Exact copy, pictures excluded: write out every line below.

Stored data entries
════════

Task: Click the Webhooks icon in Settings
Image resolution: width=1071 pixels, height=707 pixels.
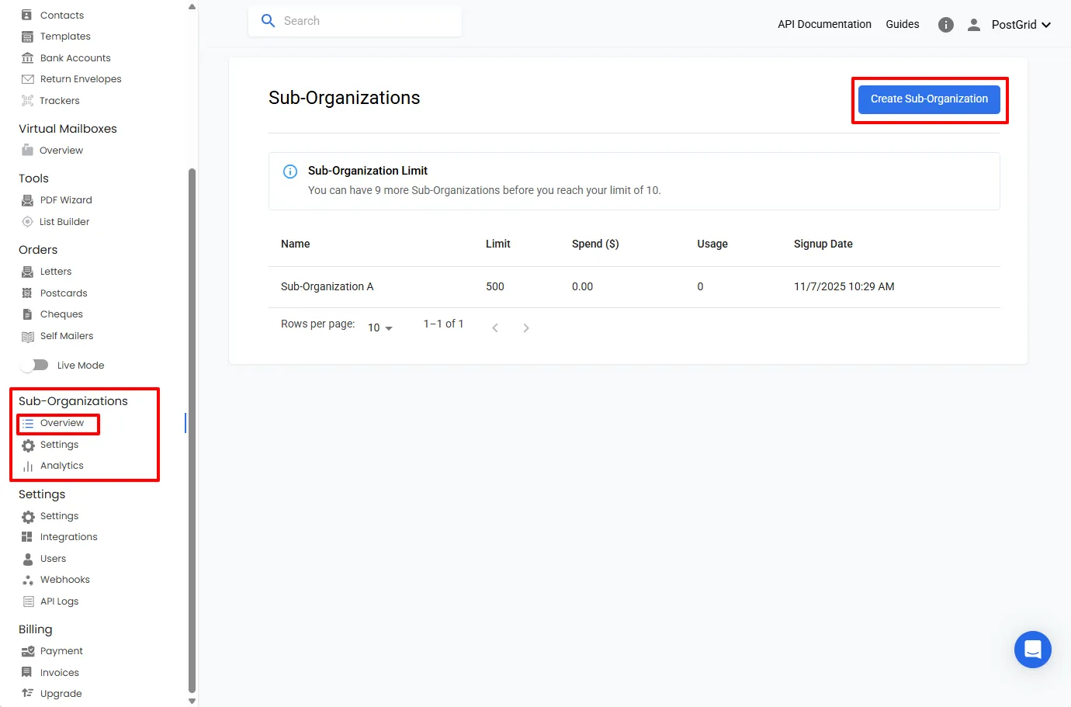Action: pos(28,579)
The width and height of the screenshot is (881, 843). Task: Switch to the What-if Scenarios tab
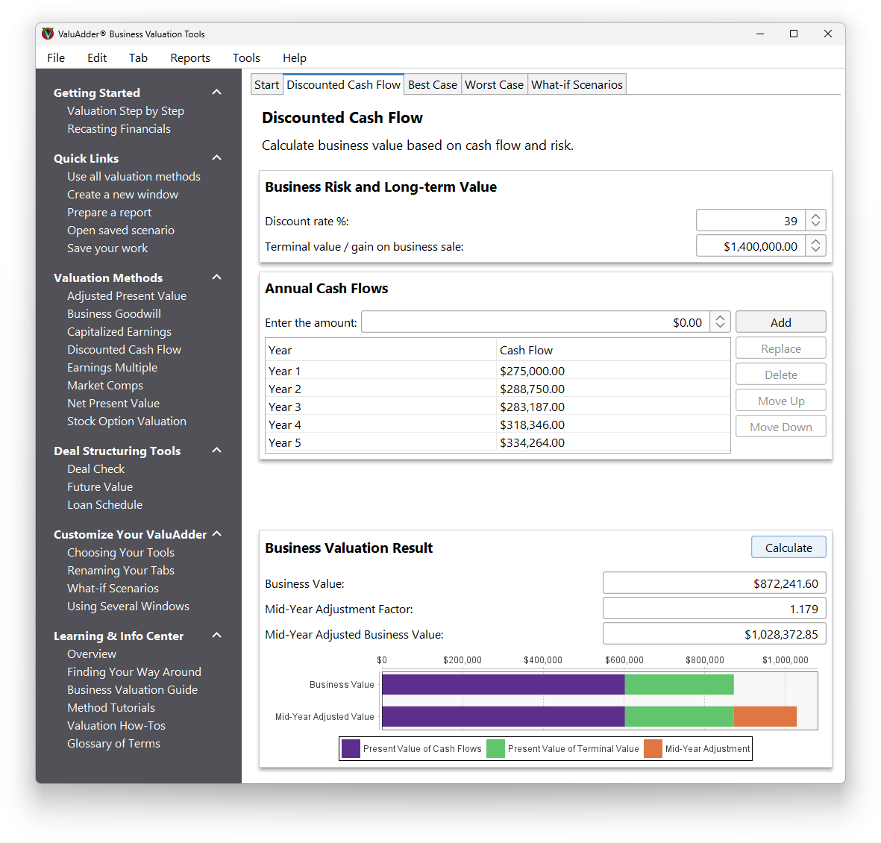coord(577,84)
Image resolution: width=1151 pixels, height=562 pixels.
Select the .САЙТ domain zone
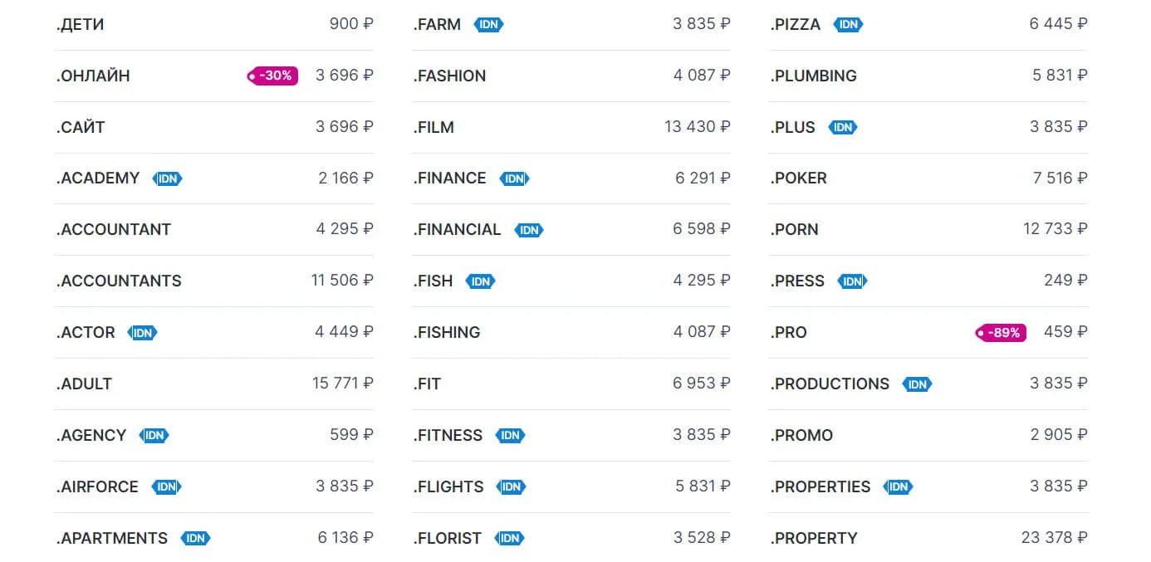[x=81, y=127]
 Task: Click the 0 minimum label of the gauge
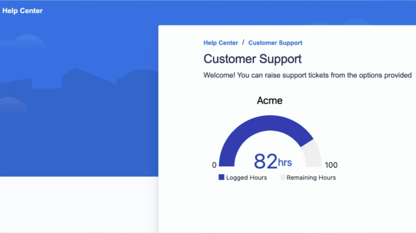[214, 165]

════════

SOLUTION TO THIS TASK:
Task: Click the Webhooks icon in Settings
Image resolution: width=1071 pixels, height=707 pixels.
Action: pos(28,579)
The width and height of the screenshot is (881, 843). Task: Switch to the What-if Scenarios tab
coord(577,84)
Image resolution: width=1151 pixels, height=562 pixels.
Select the .САЙТ domain zone
[x=81, y=127]
 Task: Click the 0 minimum label of the gauge
[214, 165]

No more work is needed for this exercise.